--- Start Data provided ---

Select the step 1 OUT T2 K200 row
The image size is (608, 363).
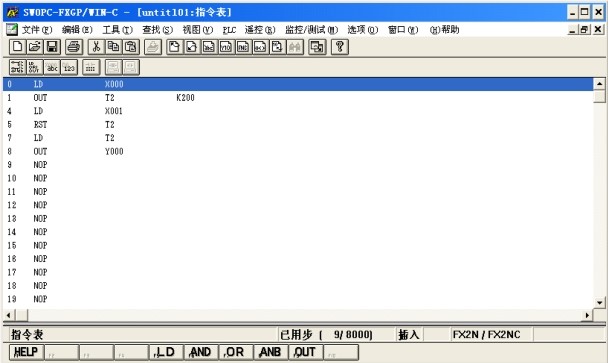pyautogui.click(x=298, y=98)
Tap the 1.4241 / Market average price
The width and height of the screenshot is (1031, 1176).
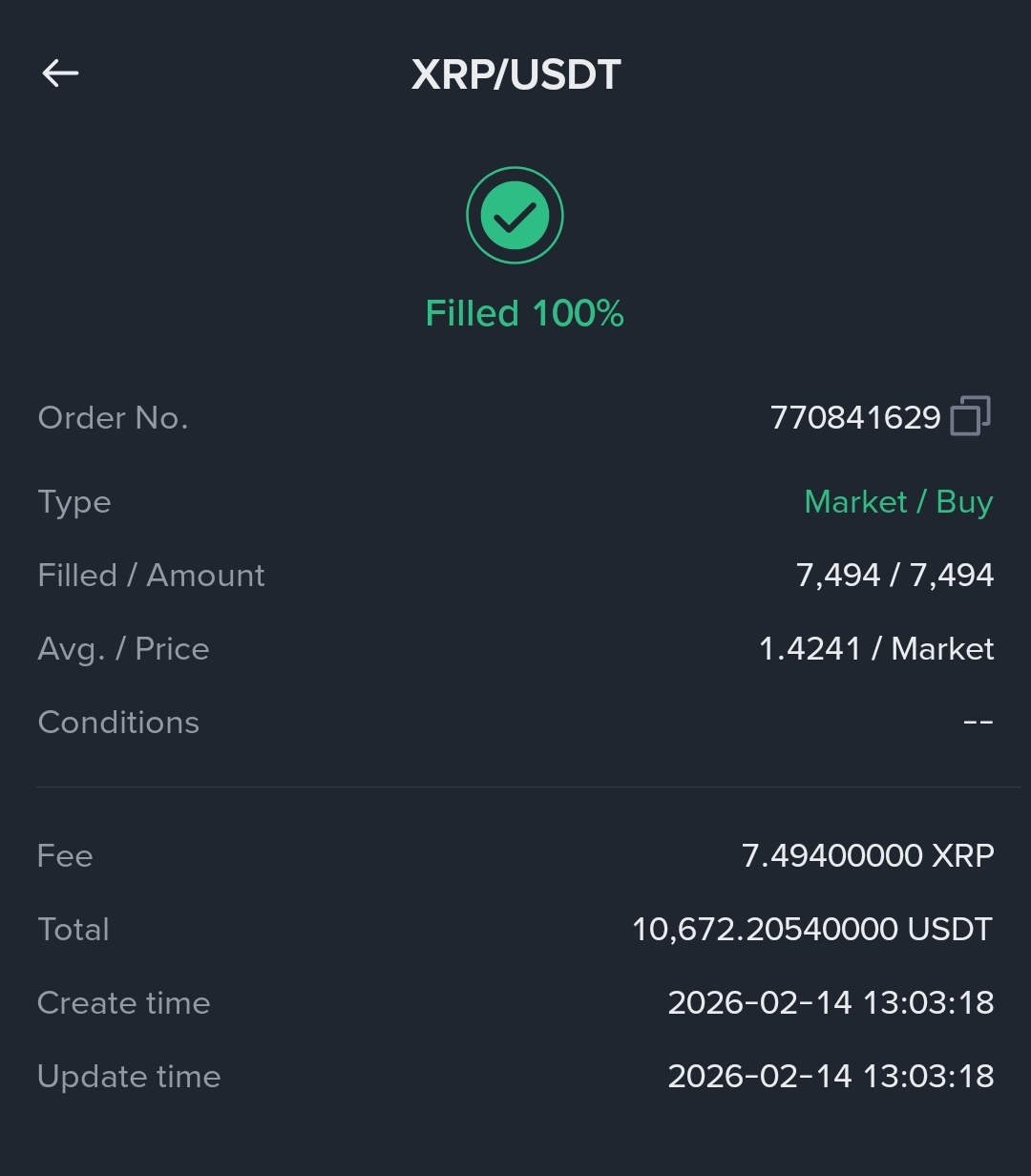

--- End Data provided ---

The task:
Reproduce verbatim the lines starting at the one containing "Tap the 1.4241 / Market average price" and ending at the end of the records, omitting the pictures.

Completed task:
Tap the 1.4241 / Market average price
The width and height of the screenshot is (1031, 1176).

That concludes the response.